What you will do | Among the entries below, extract exactly the lines that run from the one with "You are a computer-use agent." through the one with "Instruction: Click the", both ends included.

Dataset entries:
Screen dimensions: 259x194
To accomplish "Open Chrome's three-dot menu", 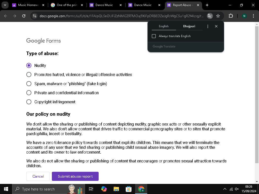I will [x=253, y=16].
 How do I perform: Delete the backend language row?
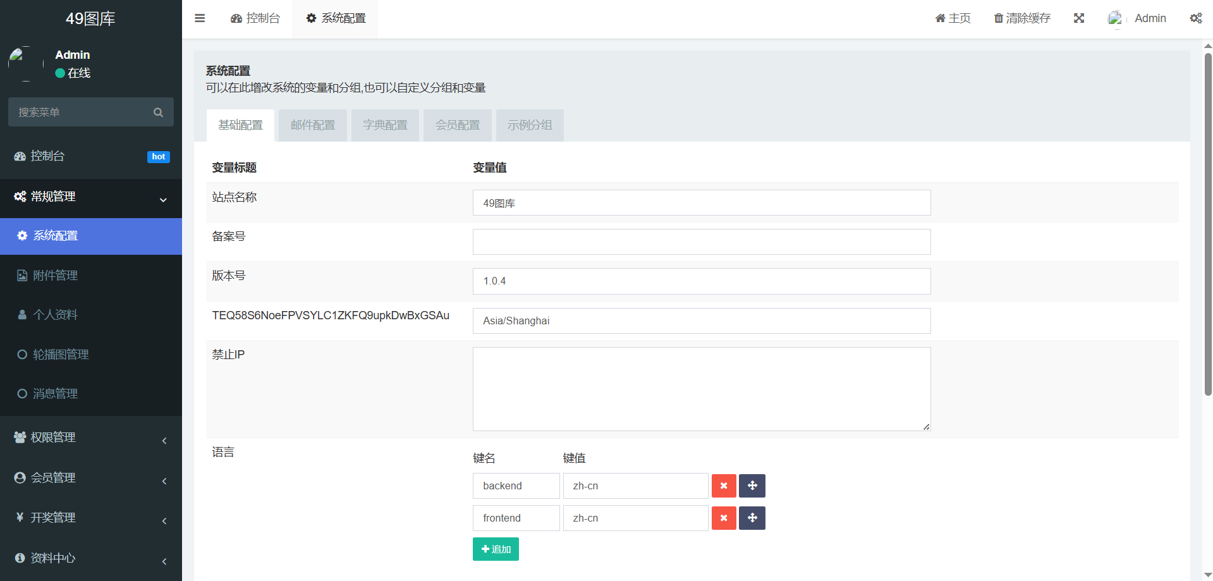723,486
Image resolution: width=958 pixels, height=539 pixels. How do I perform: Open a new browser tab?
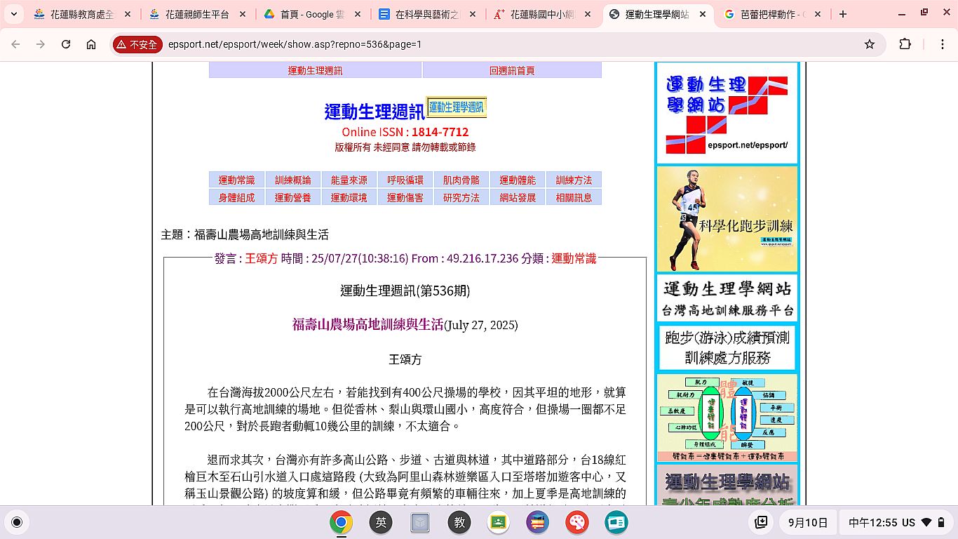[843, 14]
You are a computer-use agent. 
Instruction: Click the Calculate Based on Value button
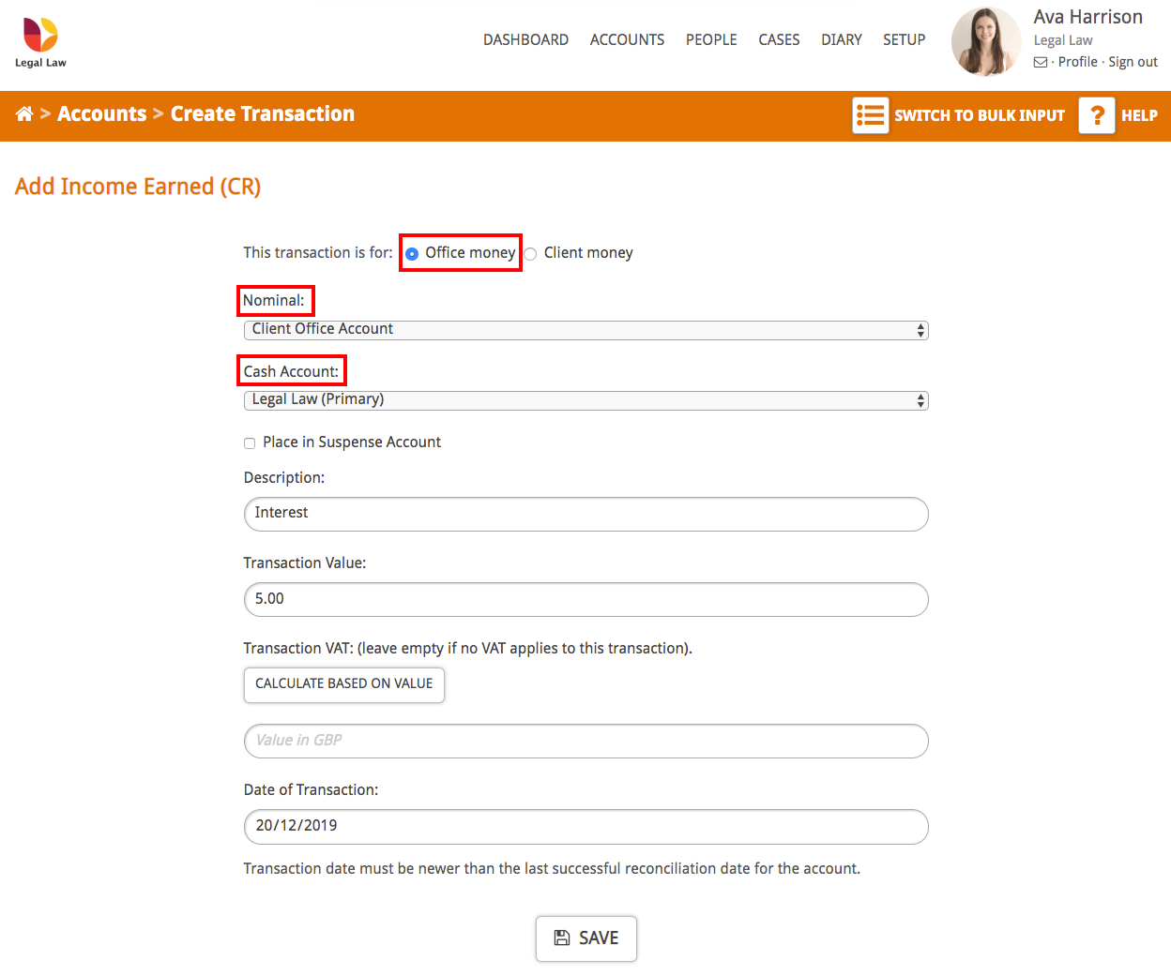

--

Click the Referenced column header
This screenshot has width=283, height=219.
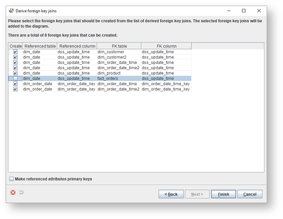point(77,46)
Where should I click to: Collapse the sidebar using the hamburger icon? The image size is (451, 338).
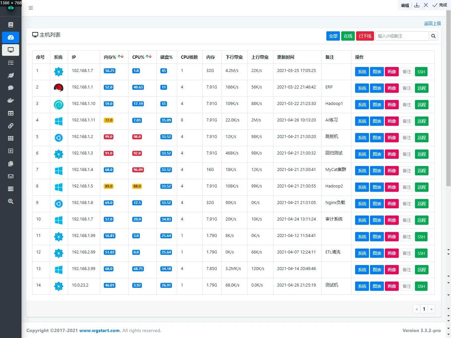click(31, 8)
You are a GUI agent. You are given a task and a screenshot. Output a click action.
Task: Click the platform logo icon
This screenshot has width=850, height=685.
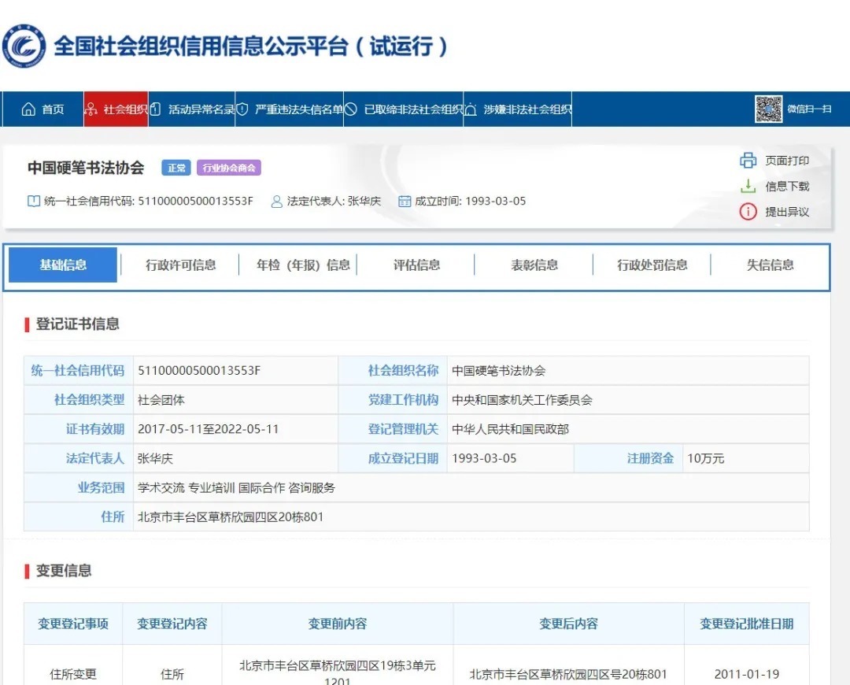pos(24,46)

Solution to this task |
You are a computer-use agent. 
Instruction: Click the Calculate Based on Value button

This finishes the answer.